Star Wars Jedi: Fallen Order

Is Respawn’s first third-person action game strong with the force? Or does it need to recheck its midichlorian count? Yes, we groaned too.

Star Wars Jedi: Fallen Order picks up five years from Order 66. The Empire has risen, the Jedi have been quashed, and former padawan Cal Kestis is hiding out as a shipbreaker for the Empire. After accidentally revealing his dormant Force powers, he’s forced on the run – and that’s all the story you’re getting from this review. 

Fallen Order‘s narrative devolves into peak cinematic McGuffin-chasing, but that’s OK – because it’s still Star Wars, questionable detours and all. Cal is somewhat of a blank slate (ably, although arguably too safely, portrayed by Gotham’s Cameron Monaghan), but the supporting cast is well presented – particularly BD-1, who might just be the best droid in anything Star Wars-related ever, bought to life by expressive animations and R2D2 style tweets and beeps.

Speaking of presentation, Fallen Order sets out its stall early with some stunning vistas. Each planet offers its own personality, and Cal’s motion capture is excellent for the most part – even when spinning his lightsaber and dodging all at once. It’s a beautiful game, and aside from the occasional frame-rate stutters and texture pop-in, it proves Respawn were right to use Unreal Engine instead of EA’s own Frostbite.

Don’t tell the internet, but I’m not very good at video games. In fact, unless it’s a shooter or a linear Uncharted-like adventure, I’ll struggle. I bounced off of Dark Souls within an hour or so, likewise with Bloodborne – and I can’t bring myself to try Sekiro.

With that background in mind, I approached Star Wars Jedi: Fallen Order, the first EA Star Wars game that hasn’t got Battlefront in the title, with some amount of trepidation. If I’m being handed a lightsaber, do I really want to learn how to dodge, parry, and counter? It’s like being given the keys to a Lamborghini and asked to drop your Nan to the shops in traffic, right? Thankfully, I was wrong.

Combat in Star Wars Jedi: Fallen Order is EXHILARATING. I’m sure many reading this will have no doubt slain tougher foes, but I slogged through multiple encounters with but a slither of health left. That’s important, too – resting to regain health causes enemies to respawn, while dying to even the most measly of Stormtroopers will see you lose your held experience. It pays to be careful, and it pays to use everything to your advantage – like force-pushing an Imperial trooper into an endless abyss, or pulling them into a trap that you yourself navigated just moments before.

You’ll be doing a fair amount of fighting, and the makeup of every enemy squad encountered drastically affects your approach to it. Eliminating ranged combatants early is key (made easier by Force pull), but trying to get a bead on them while dancing the tango with other foes is made tricky by a somewhat troublesome lock-on system and a camera that isn’t entirely sure where it should be within confined area.

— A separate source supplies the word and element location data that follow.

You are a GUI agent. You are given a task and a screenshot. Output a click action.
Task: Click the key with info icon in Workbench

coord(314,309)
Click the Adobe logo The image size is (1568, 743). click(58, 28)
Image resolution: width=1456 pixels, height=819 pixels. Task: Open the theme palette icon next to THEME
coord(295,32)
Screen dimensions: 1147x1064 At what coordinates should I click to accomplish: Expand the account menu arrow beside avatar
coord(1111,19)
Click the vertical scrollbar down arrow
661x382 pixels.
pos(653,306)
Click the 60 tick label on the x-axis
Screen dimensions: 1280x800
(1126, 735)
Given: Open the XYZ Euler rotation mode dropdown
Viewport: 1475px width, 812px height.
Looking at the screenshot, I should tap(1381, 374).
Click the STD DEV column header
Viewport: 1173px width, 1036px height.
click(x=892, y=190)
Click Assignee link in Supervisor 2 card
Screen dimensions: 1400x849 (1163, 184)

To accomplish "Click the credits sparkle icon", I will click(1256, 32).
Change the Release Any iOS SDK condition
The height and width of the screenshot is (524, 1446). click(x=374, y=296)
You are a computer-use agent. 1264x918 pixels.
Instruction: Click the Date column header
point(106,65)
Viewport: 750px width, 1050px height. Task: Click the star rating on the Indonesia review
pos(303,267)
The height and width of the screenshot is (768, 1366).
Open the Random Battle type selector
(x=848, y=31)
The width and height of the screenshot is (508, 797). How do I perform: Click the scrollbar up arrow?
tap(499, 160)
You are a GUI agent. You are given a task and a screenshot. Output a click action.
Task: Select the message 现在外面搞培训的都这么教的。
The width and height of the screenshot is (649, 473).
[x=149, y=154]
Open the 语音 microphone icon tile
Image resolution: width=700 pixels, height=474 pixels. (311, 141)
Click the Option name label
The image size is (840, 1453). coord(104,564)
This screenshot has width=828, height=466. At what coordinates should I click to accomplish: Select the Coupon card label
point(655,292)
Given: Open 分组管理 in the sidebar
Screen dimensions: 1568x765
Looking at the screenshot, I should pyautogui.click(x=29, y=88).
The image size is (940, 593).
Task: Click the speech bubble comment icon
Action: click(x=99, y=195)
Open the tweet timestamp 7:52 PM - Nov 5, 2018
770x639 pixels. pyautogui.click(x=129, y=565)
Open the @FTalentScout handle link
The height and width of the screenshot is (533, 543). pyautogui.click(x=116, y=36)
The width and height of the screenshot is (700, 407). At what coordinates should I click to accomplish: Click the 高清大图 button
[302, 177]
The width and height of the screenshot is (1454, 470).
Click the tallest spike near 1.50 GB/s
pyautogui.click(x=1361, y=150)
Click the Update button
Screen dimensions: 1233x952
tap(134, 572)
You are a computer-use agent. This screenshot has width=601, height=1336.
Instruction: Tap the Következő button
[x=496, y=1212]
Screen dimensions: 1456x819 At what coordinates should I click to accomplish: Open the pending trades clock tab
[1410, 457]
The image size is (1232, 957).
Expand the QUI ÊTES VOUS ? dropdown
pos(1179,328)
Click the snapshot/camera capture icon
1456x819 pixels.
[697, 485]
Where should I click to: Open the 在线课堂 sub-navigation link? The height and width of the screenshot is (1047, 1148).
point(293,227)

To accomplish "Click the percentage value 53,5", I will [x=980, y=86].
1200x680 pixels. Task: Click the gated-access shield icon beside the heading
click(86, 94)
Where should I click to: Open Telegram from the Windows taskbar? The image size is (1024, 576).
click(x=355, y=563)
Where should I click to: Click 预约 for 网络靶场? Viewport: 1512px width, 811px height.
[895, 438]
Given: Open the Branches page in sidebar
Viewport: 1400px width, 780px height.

It’s not just combat that’s taken cues from FromSoftware titles, as each planet is a meticulously crafted rabbit hole of interconnected pathways. Don’t expect to explore all of them at once though – Fallen Order offers Metroid-style traversal unlocks, and is arguably the best game in recent memory to do it since Batman: Arkham Asylum. This is helped by a handy 3D map, which takes some getting used to but colour codes the accessible and inaccessible areas alike, which is a nice touch.

Third-person adventures like Uncharted or the recent Tomb Raider games use a subtle but effective visual language to convey where you can and can’t jump, while also offering small suggestions as to how to proceed in puzzle areas. Star Wars Jedi: Fallen Order stumbles on both of those aspirations. It can be hard to determine which ledges are climbable, and while puzzles are rarely too complex, they often take place in large areas with multiple hidden paths. It means they almost feel like putting a puzzle together but some of the pieces are under the table. Meanwhile, platforming is the biggest issue in Fallen Order.

On multiple occasions, Cal is tasked with sliding down rocky, muddy, or icy slopes. Controls here are looser than I’d have liked, but after some adjustment my main issue was simply jumping when required. Sometimes it feels as though there’s some input lag, while other times he simply floats up and over an obstacle. This inconsistency led to multiple cheap deaths, and while Cal can respawn quickly when falling to his death, it’s still very frustrating.

Dying in combat feels more justified, but it’s not without its own issues – namely glacially slow loading times. On multiple occasions I was able to reply to an email while waiting for the game to load. A patch claims to fix this, but it feels like an added punishment.

These are not insignificant issues, but Respawn actually did it – they made a single-player Star Wars game worth playing, both from a narrative and gameplay perspective.